Sanders makes true claim. WaPo analysis: three pinochios

Since the wealthiest six people own $462.6 billion and the bottom 50 percent own $409 billion, the case is closed, right?

Yes. But there's more article for some reason.

That means a recent medical school graduate in the United States with high earning potential and loads of debt would wind up on the lower end of the scale than someone in India living on $2 a day.

Clearly, this is the majority of cases of debt, right?? Right??!?!?? If a doctor stopped working all of a sudden, his debt would be absolved, right??!?!?!?

Gates’s wealth is held in a complex financial system, but his wealth is being compared with nonfinancial wealth, the value of which does not fluctuate (or soar) with the same ease.

"Our pointless bullshit re-definitions of wealth make his statement not true!! Stock markets values aren't real!!!"

Bloomberg notes that Gates’s wealth has grown by $4.77 billion from 2016 to 2017.

"I guess they are real sometimes, though!!!"

There’s yet another wrinkle. Credit Suisse converts all the currencies to U.S. dollars, based on the value of the dollar at the time in question. However, it does not convert currencies using purchasing power parity exchange rates.

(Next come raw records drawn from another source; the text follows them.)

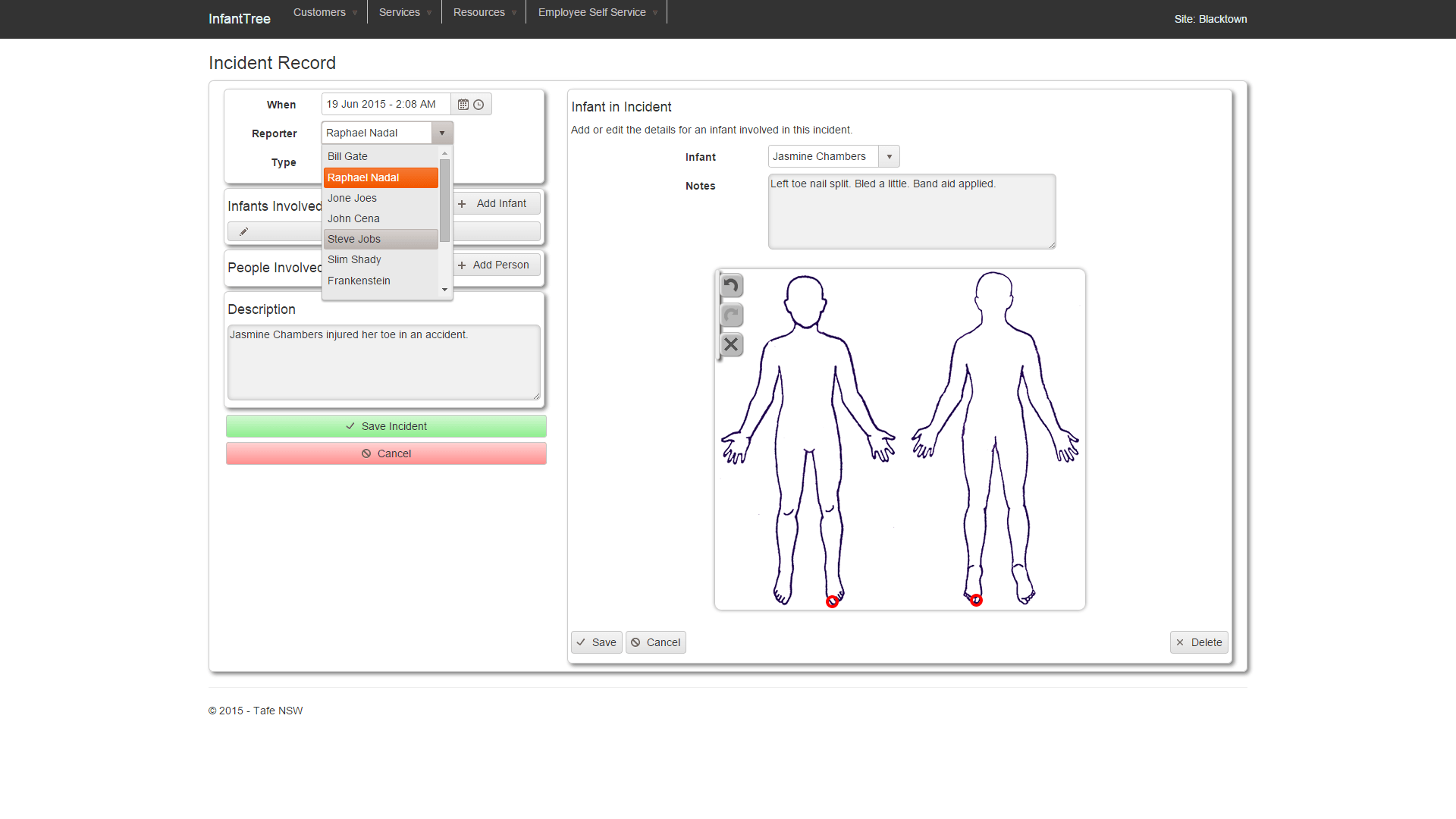Click the redo arrow on body diagram

coord(731,315)
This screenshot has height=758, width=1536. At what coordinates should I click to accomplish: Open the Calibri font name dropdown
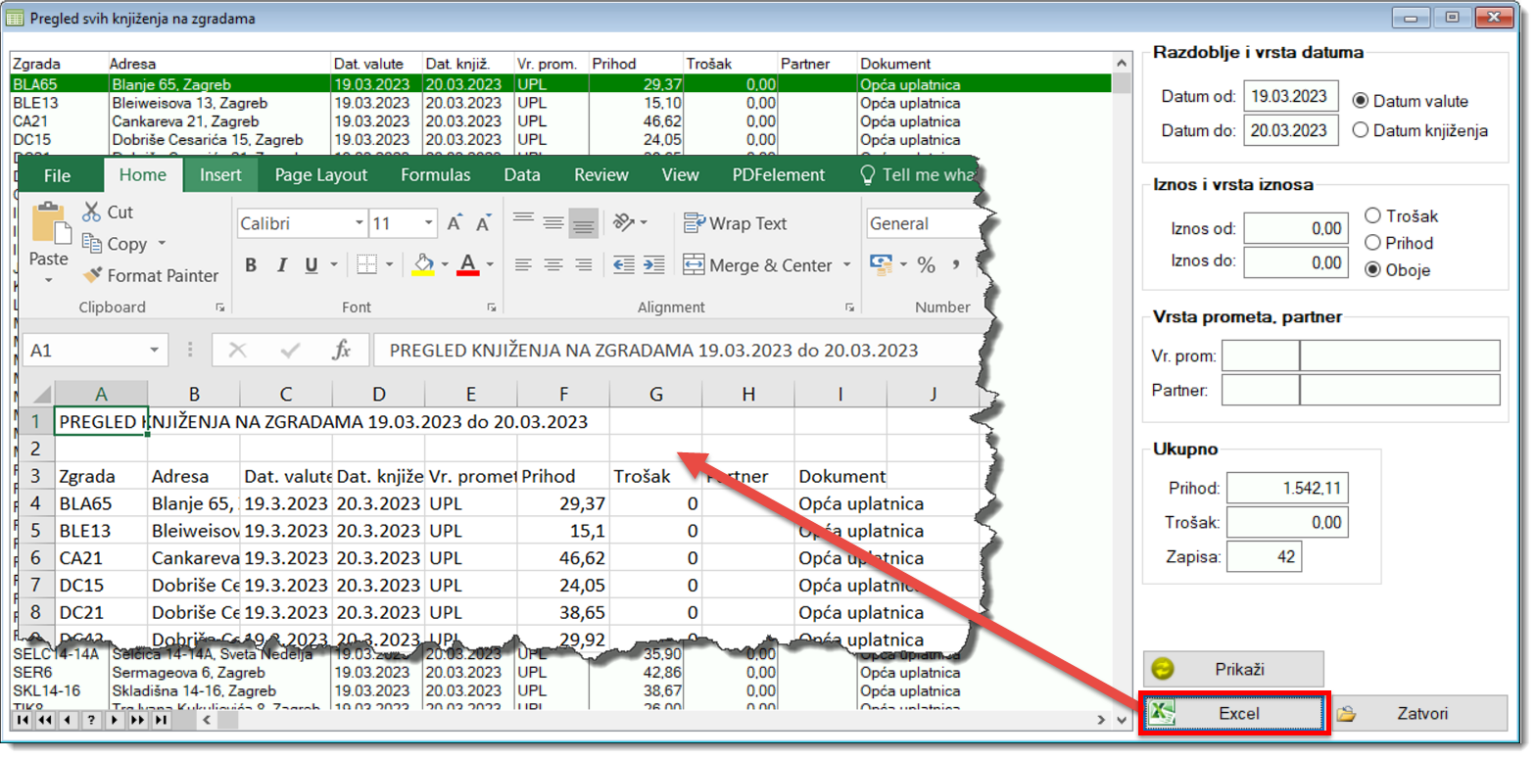coord(359,224)
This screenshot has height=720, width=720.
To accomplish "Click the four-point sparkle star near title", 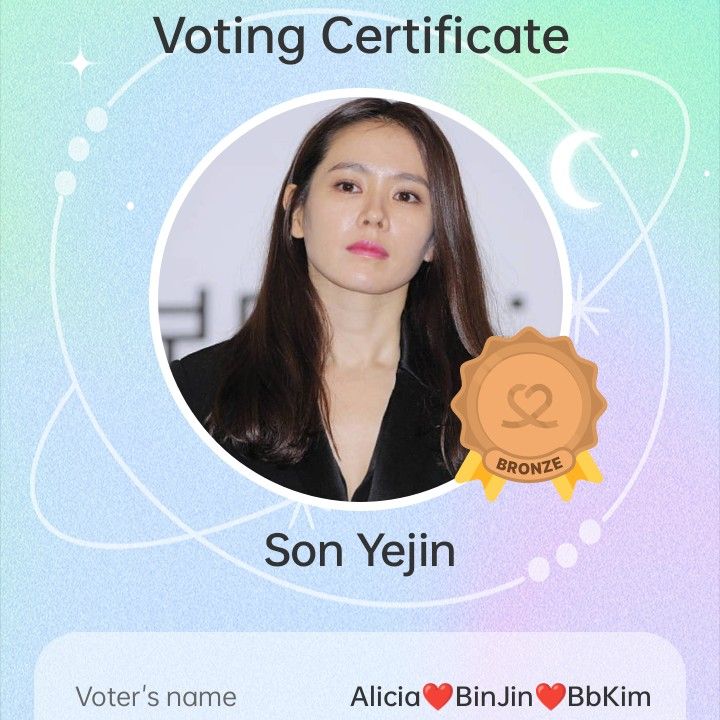I will [x=80, y=63].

"Here's another pointless metric that we can run the statement through to make it not true, even though we acknowledged it was true before!!"

Without considering how debt is measured and held, what kinds of assets each group owns, or how the currencies are converted, it’s hard to make heads or tails of what wealth actually means,

"Who's to say if bill gates is wealthier than a rural Indian farmer, amirite??!?!?!?"

Sanders’s statistic, while provocative, is basically meaningless.

"We spent an article quantifying wealth in different ways, but end it by saying wealth is not quantifiable. Democracy dies in darkness #resist #remembertodrinkyouramazon©koolaid"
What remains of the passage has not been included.